Records from a data source

[start]

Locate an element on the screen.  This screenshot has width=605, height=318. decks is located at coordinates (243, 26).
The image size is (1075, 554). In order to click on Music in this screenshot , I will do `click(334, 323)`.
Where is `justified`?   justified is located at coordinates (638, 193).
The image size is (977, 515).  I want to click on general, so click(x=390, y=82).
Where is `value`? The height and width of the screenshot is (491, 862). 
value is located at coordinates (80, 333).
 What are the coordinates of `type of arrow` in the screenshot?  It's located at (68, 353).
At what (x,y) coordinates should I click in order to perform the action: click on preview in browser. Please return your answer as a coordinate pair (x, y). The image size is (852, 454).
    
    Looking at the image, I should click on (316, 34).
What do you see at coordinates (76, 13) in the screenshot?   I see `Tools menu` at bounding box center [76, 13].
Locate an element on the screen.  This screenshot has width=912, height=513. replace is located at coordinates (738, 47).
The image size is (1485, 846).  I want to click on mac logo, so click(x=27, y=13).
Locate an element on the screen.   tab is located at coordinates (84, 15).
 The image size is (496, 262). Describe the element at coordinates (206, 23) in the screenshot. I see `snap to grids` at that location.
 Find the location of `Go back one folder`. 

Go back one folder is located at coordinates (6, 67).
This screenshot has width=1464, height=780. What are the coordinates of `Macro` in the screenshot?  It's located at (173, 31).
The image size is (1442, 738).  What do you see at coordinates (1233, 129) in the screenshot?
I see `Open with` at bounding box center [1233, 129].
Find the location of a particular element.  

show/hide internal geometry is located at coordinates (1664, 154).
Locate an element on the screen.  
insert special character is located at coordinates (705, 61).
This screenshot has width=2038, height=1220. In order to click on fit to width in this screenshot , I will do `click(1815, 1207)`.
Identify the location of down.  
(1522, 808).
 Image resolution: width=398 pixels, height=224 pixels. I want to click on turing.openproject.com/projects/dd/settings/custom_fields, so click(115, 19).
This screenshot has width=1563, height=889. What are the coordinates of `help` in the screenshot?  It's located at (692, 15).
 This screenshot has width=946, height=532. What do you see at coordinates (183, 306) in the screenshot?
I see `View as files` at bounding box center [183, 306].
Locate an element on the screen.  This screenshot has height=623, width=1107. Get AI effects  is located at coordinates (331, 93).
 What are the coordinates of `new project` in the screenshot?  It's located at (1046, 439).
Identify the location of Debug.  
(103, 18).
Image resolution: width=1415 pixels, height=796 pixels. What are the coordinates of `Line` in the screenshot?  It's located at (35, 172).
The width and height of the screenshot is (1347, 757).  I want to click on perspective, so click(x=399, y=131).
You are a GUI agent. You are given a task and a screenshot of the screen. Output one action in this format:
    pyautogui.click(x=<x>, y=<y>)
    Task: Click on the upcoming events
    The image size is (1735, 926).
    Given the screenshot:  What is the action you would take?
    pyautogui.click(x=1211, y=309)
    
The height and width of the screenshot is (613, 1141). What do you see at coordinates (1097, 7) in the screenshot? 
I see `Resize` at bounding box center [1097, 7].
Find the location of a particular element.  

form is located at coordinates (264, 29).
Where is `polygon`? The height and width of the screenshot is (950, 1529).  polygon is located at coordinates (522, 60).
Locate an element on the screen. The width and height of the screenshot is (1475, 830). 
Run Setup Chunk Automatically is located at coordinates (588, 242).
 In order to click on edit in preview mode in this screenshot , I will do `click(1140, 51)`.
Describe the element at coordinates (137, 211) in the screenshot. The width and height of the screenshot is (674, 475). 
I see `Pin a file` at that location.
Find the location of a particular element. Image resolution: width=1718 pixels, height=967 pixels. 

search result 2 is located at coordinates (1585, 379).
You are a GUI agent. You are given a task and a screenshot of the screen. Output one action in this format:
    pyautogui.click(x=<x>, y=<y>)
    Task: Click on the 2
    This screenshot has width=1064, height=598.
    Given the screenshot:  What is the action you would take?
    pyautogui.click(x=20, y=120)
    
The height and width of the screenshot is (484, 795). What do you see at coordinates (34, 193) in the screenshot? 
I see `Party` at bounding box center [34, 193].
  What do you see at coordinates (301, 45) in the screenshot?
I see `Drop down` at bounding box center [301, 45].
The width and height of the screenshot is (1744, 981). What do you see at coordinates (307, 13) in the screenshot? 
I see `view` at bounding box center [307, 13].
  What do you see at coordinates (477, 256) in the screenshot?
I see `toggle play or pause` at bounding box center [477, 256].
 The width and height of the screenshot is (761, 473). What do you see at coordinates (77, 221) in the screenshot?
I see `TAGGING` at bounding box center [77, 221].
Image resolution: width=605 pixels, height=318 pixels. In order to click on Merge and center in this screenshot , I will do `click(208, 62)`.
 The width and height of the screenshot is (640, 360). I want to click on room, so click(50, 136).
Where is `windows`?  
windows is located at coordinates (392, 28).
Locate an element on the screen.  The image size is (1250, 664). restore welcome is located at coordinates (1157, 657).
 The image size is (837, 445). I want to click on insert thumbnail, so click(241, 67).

[end]

_GIVEN EXERCISE:_ Output the records above verbatim, everything from the line containing "at (1046, 439)." down to the line containing "The width and height of the screenshot is (1347, 757).", with both of those lines included.

_ANSWER:_
 What are the coordinates of `new project` in the screenshot?  It's located at (1046, 439).
Identify the location of Debug.  
(103, 18).
Image resolution: width=1415 pixels, height=796 pixels. What are the coordinates of `Line` in the screenshot?  It's located at (35, 172).
The width and height of the screenshot is (1347, 757).  I want to click on perspective, so click(x=399, y=131).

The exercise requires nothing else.